- Autor: Gazeta Wrocławska
- •8 sty 2016 15:05
Menedżerowie firm Kaufland, Carrefour, Real i Makro Cash and Carry są oskarżeni o przyjmowanie łapówek w zamian za lepszą ekspozycję takich towarów jak alkohole Sobieski, woda Ustronianka, napoje Zbyszko czy Red Bull.

Jak podaje gazetawroclawska.pl, rekordzista, pracownik Kaufland Polska, miał przyjąć 4,1 mln zł. Miał też dostać do prywatnego użytku auta Nissan Patrol GR i Subaru SHS Forester.
Łącznie zarzutami objęto 29 osób.
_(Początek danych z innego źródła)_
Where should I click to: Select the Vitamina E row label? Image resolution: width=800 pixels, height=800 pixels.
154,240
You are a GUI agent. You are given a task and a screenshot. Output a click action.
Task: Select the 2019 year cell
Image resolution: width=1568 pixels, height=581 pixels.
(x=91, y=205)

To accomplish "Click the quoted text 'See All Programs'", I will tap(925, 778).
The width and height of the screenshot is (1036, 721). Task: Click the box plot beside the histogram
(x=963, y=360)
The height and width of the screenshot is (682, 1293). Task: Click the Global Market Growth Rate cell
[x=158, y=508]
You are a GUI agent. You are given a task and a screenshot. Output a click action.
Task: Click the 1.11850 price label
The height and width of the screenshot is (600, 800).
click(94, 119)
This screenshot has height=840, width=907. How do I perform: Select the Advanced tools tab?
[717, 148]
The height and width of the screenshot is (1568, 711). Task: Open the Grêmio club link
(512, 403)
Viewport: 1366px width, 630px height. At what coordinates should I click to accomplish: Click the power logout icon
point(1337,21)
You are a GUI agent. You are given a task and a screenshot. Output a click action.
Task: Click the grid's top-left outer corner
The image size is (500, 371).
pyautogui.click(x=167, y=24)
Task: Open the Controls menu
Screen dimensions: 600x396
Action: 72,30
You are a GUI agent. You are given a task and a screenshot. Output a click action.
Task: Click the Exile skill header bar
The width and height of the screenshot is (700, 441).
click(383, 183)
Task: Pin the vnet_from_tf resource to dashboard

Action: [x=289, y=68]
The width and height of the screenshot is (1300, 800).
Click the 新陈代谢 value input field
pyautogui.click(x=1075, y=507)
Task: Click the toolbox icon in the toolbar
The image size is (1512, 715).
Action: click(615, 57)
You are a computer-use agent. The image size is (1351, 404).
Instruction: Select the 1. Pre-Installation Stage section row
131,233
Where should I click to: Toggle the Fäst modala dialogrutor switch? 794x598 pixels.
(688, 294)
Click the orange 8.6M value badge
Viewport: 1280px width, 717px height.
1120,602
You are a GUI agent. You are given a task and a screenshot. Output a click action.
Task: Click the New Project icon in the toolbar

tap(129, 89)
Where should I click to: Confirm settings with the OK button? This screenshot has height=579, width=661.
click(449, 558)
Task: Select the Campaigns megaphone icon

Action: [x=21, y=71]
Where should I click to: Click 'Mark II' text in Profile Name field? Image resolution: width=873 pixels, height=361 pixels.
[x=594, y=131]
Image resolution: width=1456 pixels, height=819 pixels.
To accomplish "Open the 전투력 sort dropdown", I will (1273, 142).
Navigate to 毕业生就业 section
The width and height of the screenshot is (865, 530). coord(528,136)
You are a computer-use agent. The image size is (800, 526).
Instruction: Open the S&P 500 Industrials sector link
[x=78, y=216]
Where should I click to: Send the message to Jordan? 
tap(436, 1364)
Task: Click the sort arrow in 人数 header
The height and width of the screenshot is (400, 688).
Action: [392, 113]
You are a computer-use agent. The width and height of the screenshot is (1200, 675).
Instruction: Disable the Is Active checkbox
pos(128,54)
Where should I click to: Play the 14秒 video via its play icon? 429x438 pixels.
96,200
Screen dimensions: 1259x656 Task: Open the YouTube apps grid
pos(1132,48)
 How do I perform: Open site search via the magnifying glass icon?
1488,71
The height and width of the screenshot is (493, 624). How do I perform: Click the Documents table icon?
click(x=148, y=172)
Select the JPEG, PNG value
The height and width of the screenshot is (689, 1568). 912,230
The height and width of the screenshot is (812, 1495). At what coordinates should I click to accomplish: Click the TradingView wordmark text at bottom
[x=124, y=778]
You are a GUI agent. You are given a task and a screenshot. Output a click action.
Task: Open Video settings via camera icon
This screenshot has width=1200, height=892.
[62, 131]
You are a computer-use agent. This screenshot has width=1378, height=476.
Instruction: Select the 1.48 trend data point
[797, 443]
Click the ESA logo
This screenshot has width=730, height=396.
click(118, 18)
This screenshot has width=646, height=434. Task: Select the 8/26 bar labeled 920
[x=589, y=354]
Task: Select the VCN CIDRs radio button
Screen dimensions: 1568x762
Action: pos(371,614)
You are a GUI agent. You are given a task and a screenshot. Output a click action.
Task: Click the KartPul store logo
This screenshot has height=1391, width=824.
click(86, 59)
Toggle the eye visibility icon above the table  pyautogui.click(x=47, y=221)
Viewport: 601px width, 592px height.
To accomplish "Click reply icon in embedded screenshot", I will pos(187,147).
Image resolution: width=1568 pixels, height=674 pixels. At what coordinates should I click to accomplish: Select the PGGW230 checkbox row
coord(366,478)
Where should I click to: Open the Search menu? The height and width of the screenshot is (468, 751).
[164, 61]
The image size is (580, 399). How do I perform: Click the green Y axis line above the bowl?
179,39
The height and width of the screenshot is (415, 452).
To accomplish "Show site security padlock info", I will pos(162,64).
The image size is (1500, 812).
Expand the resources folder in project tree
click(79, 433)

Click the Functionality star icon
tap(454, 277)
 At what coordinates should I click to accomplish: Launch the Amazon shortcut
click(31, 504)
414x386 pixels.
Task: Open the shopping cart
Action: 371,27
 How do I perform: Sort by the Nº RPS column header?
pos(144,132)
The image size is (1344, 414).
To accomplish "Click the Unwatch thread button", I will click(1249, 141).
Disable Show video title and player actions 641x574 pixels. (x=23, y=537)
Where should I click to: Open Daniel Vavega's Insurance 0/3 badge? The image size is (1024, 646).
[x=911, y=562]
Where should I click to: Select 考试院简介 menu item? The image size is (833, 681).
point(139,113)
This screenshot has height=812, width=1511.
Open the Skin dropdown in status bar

Siedem z nich tworzyć miało zorganizowaną grupę przestępczą, której celem było korumpowanie pracowników dwóch sieci: Kaufland i Carrefour.
Za co dawano łapówki? Na przykład za to, żeby towary konkretnego producenta trafiły na półki konkretnej sieci handlowej. Płacono też za odpowiednie wyeksponowanie towaru, ewentualnie za rozszerzenie dostaw do sieci o nowe produkty. Towary trafiały na sklepowe półki niezależnie od jakości ofert konkurencyjnych.
Za biznesową korupcję oraz udział w zorganizowanej grupie przestępczej grozić może do pięciu lat więzienia.